The survey gets under way as a farmer in his 50s died in a farm accident in Co Cavan on Friday.
Patrick Bradley, from Mountnugent, Co Cavan, had been working with bales and a skid loader early that day but the alarm was raised when he failed to return home that evening. A search was mounted and his body was discovered in the early hours of Saturday morning.
While the proportion of the workforce engaged in farming is about 6 per cent, farming accounts for almost half of work place deaths. There were 28 deaths in the agriculture, forestry and fisheries sector last year out of 48 work place deaths.
There have been two other farm fatalities this year – a large reduction when compared with this time last year, when 11 deaths had occurred. However, the HSA said there had been large reductions in previous years only to be followed by significant increases in deaths the next year.
The HSA project is being led by occupational psychologist and HSA inspector Patricia Murray.
The 3,000 farmers have been randomly selected and Ms Murray encouraged people to complete the questionnaire, if received. “It is important to stress that this survey is not about blame or identifying wrong,” she said.
“It is entirely confidential and there will be no follow-up contact. We believe that the information provided will prove very useful in supporting and informing the authority’s role in promoting the benefits of improved health and safety compliance and performance for farmers.”

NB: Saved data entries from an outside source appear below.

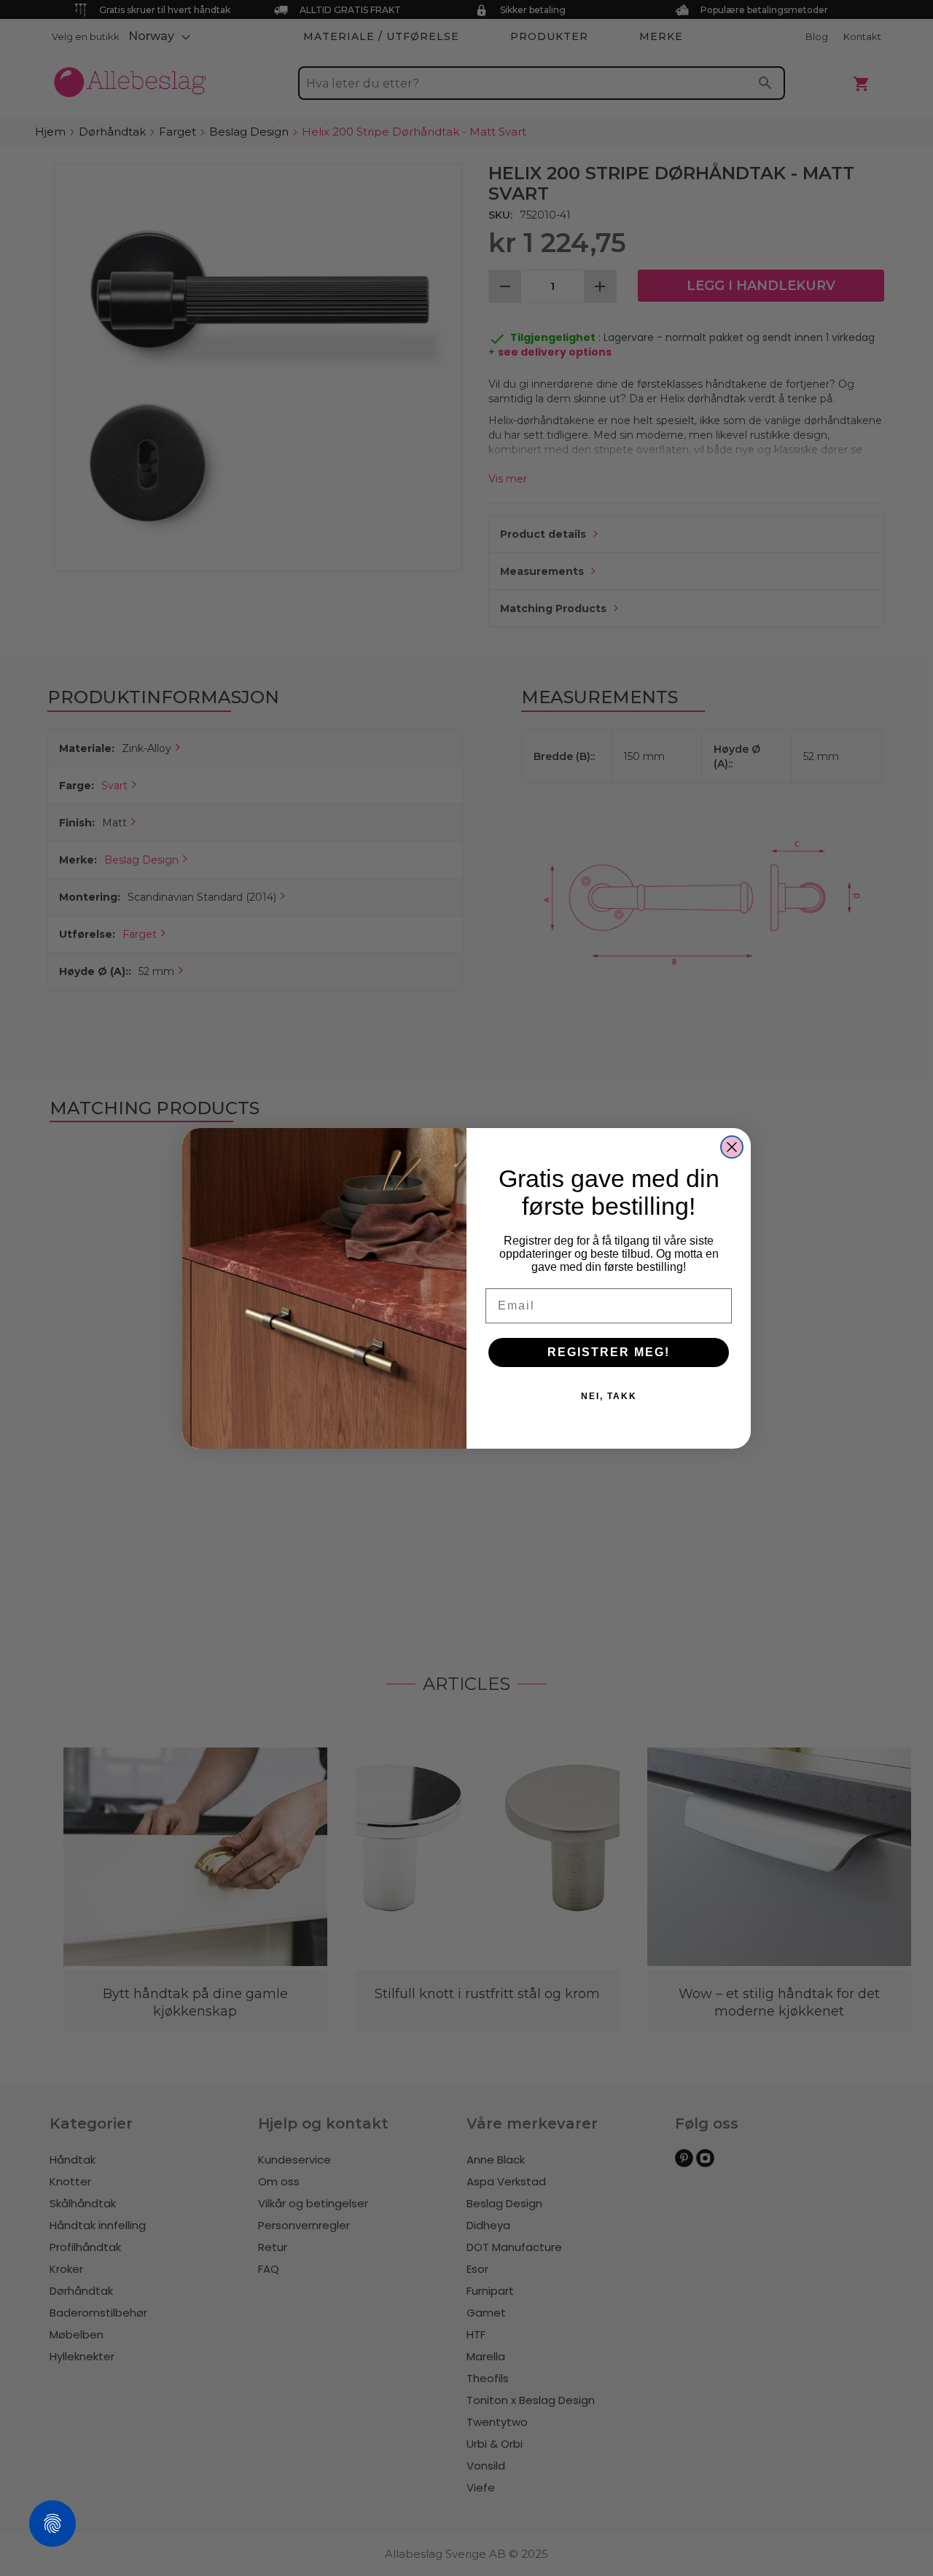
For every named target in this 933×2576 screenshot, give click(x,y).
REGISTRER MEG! (608, 1352)
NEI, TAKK (609, 1396)
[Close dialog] (731, 1147)
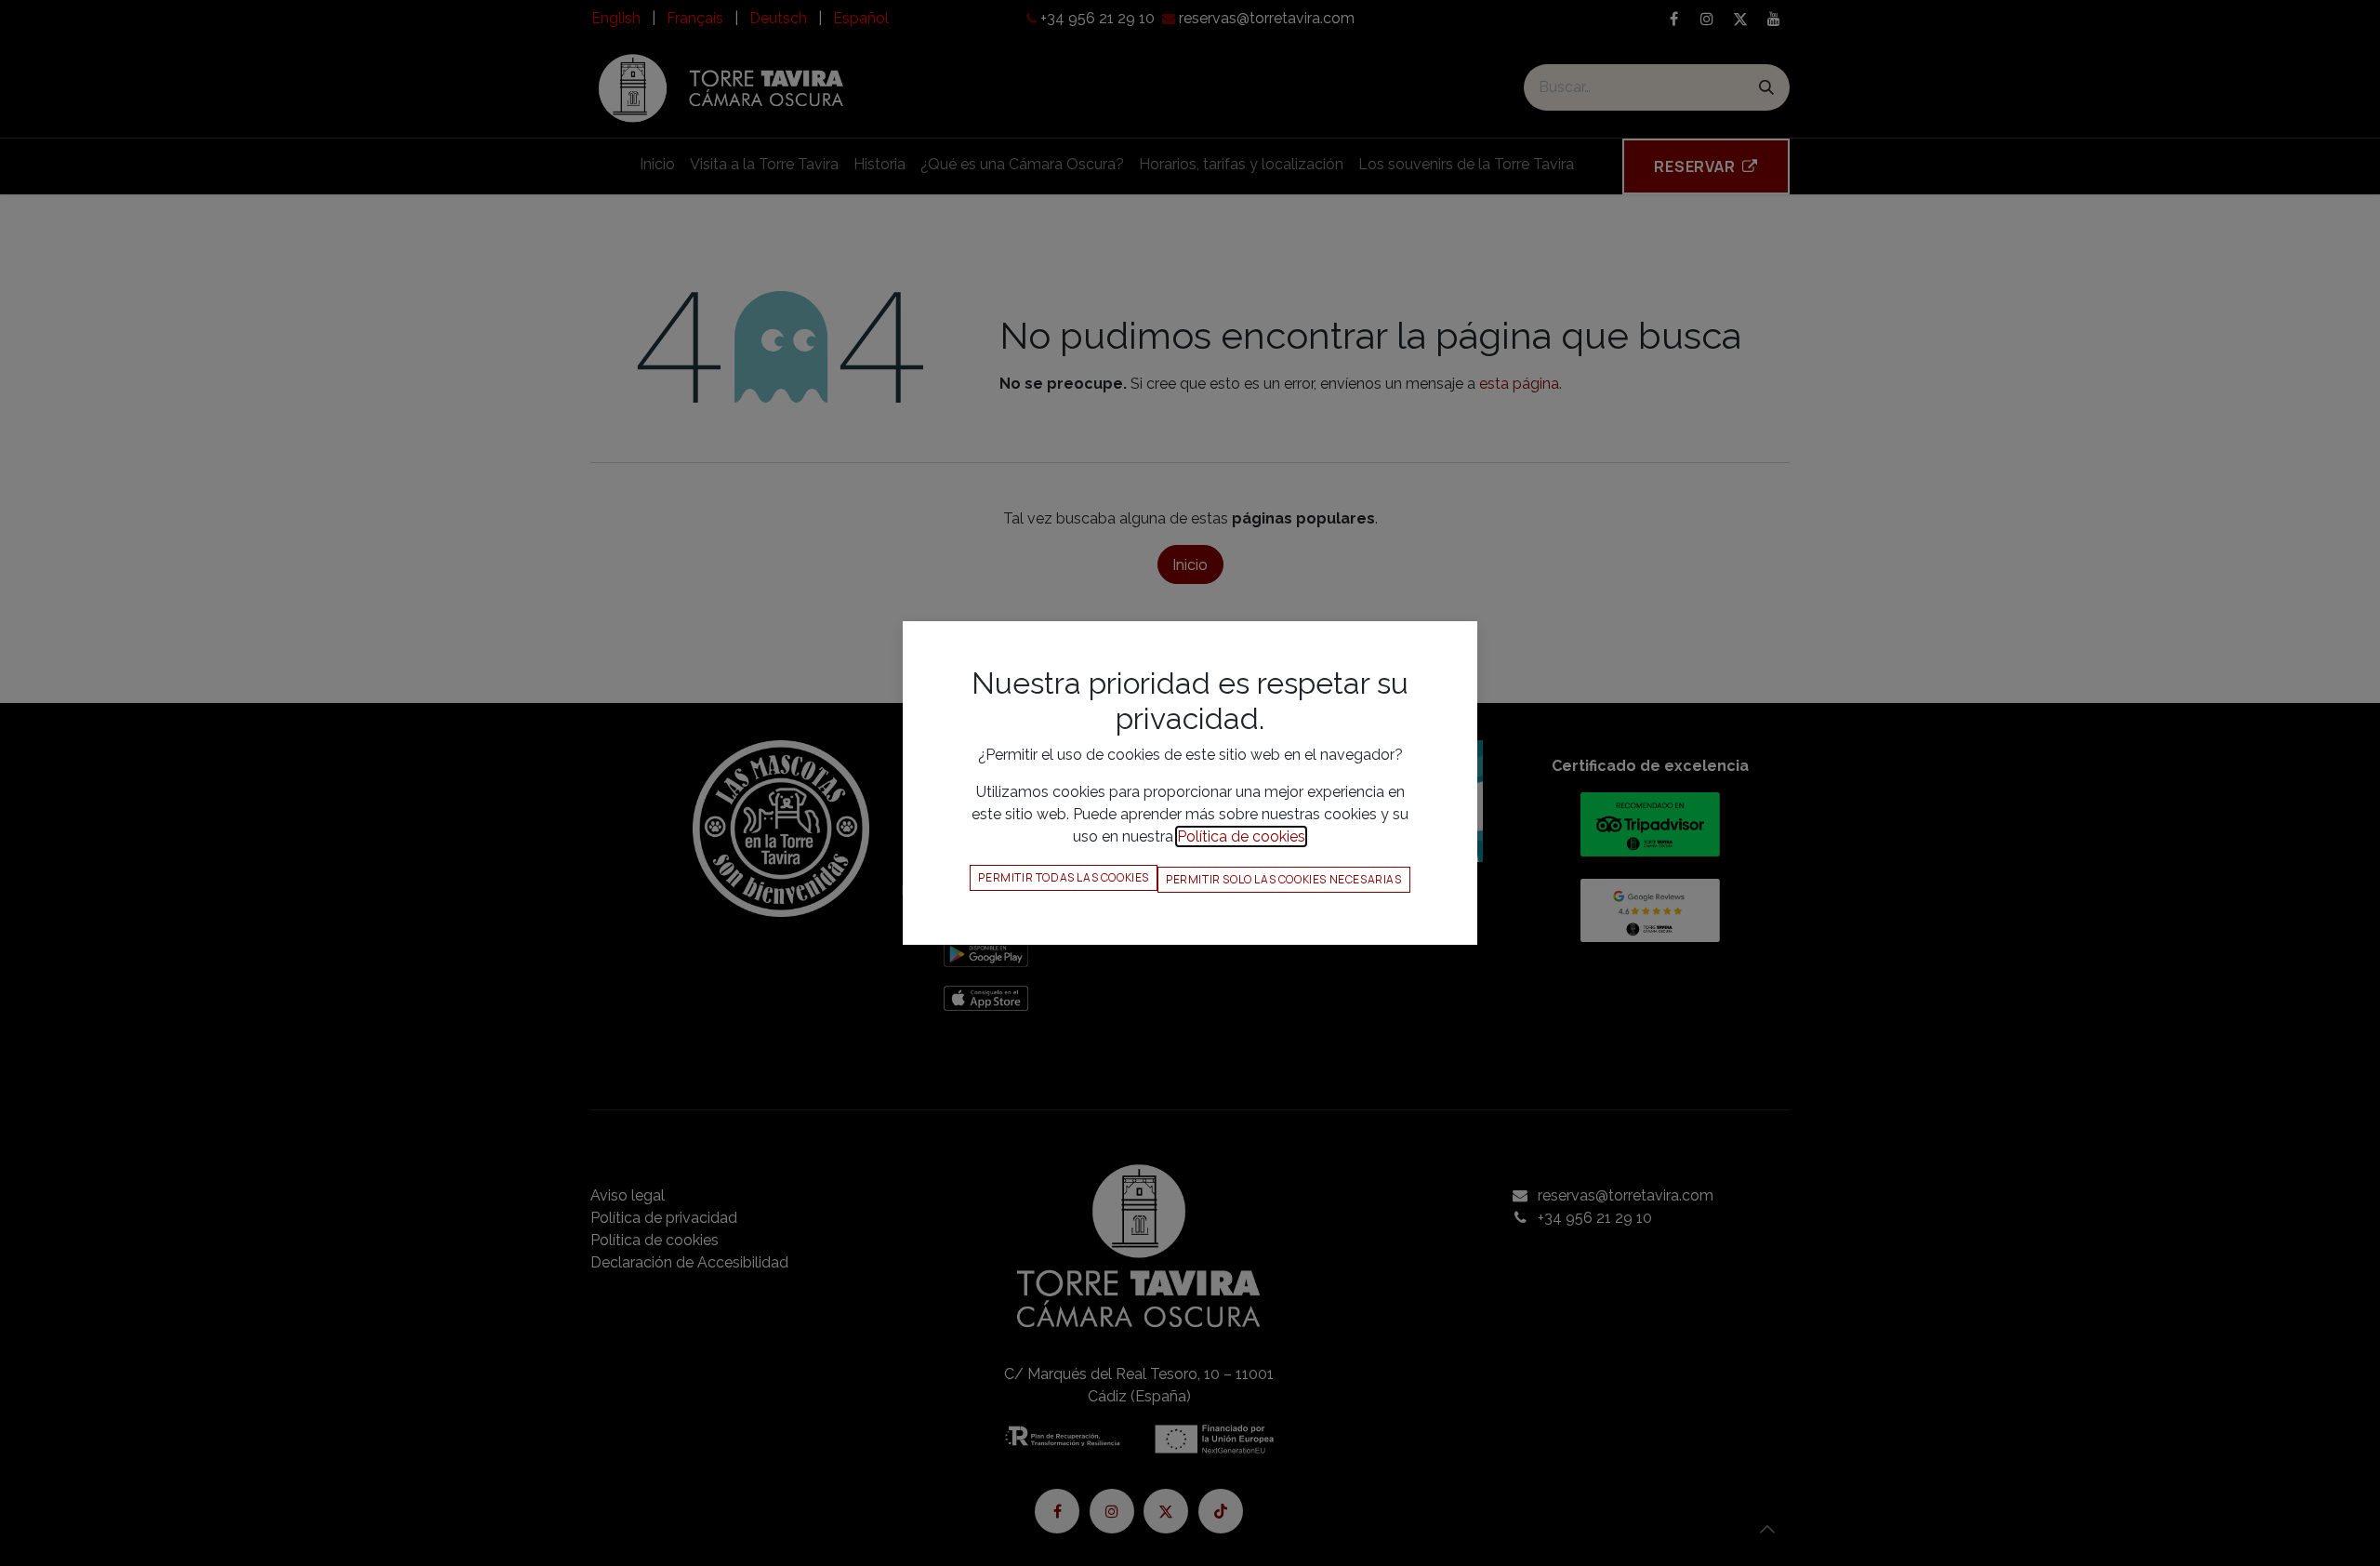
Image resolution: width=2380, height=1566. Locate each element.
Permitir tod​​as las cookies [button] (1063, 877)
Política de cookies (1241, 836)
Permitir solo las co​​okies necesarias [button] (1284, 879)
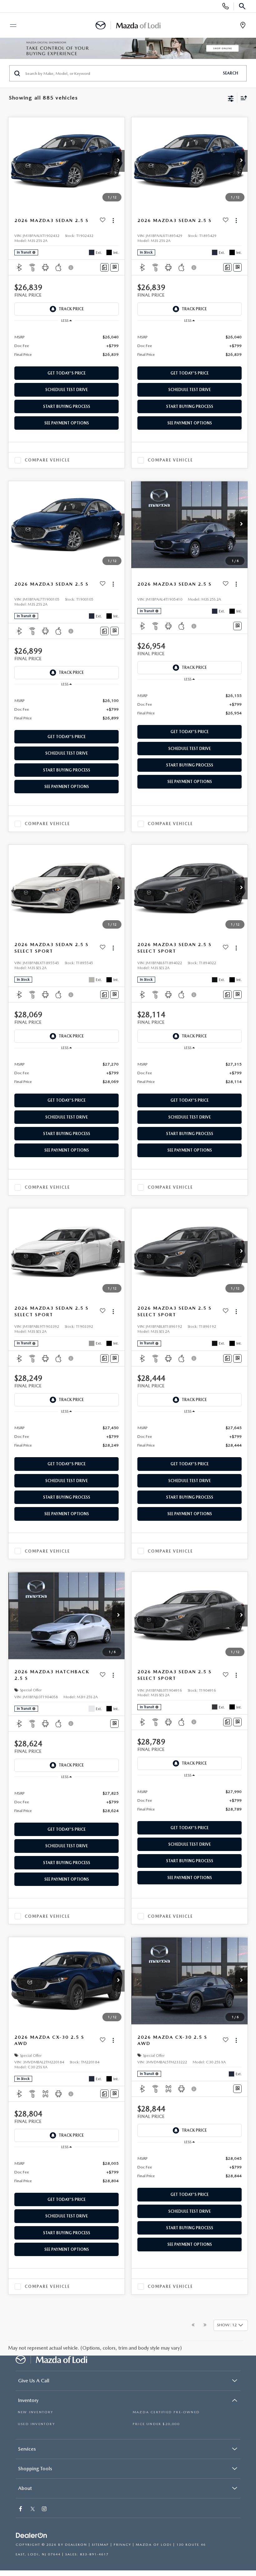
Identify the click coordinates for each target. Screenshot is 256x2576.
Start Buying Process (66, 406)
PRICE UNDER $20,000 (156, 2424)
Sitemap (100, 2545)
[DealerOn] (31, 2535)
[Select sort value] (242, 97)
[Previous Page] (193, 2325)
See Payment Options (66, 423)
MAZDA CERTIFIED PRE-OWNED (166, 2412)
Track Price (71, 309)
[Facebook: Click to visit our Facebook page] (21, 2509)
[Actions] (113, 220)
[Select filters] (231, 98)
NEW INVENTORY (35, 2412)
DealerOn (76, 2545)
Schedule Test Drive (66, 389)
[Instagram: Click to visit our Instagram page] (45, 2509)
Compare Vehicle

The Irish Cattle and Sheep Farmers Association also urges farmers to take part in the survey to generate a greater understanding of the issues. Its farm safety spokesman John Flynn said farming was an inherently risky occupation because of factors such as unpredictable livestock, heavy machinery and the ageing demographic.
“However, there is a lot that we can do in terms of prevention in order to reduce the risks involved. This survey is an opportunity for farmers to shape the approach to farm safety in the future and as such, I’m hoping it will be given serious consideration by all who are asked to participate.”
Ms Murray said research had previously been undertaken by Teagasc and her organisation on different aspects of farm safety, but this research was different as it was looking at aspects of social and psychological behaviour.